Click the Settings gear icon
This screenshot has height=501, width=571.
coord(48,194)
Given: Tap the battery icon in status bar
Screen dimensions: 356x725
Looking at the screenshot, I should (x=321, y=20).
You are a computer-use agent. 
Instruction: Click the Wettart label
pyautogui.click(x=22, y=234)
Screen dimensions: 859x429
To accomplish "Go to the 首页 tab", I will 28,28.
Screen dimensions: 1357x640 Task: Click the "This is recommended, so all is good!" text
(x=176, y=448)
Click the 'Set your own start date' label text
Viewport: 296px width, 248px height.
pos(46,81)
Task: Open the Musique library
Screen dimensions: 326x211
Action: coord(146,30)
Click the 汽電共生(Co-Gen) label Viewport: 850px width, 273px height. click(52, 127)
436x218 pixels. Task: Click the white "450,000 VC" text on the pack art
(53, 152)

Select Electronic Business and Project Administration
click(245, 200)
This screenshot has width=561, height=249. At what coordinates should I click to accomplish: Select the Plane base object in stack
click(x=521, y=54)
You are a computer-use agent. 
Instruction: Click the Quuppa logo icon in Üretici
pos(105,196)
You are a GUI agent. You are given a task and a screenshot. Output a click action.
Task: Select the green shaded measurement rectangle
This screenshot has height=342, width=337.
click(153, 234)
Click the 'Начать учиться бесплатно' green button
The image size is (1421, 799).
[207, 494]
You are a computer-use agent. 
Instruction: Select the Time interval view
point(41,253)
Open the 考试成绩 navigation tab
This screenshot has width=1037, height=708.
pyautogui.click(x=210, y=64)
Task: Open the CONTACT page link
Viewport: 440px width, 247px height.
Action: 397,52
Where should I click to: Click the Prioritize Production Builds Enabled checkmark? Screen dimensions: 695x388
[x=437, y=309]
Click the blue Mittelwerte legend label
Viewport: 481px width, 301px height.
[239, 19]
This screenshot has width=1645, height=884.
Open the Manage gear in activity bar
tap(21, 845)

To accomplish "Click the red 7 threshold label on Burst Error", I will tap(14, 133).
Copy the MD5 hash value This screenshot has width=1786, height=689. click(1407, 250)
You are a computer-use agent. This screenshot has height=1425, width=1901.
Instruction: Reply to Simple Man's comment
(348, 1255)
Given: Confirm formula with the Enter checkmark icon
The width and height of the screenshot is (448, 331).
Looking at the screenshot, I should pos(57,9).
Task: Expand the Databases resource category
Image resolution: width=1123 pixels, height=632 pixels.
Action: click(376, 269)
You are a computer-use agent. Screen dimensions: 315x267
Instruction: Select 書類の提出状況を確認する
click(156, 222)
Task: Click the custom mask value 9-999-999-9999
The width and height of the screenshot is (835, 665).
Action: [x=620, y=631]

____

The lines from the first of the entries through the line holding "Task: Open the Musique library" are to be restated word for word, and no others.

■ **Solution below**:
Click the Settings gear icon
This screenshot has height=501, width=571.
coord(48,194)
Given: Tap the battery icon in status bar
Screen dimensions: 356x725
Looking at the screenshot, I should (x=321, y=20).
You are a computer-use agent. 
Instruction: Click the Wettart label
pyautogui.click(x=22, y=234)
Screen dimensions: 859x429
To accomplish "Go to the 首页 tab", I will 28,28.
Screen dimensions: 1357x640 Task: Click the "This is recommended, so all is good!" text
(x=176, y=448)
Click the 'Set your own start date' label text
Viewport: 296px width, 248px height.
pos(46,81)
Task: Open the Musique library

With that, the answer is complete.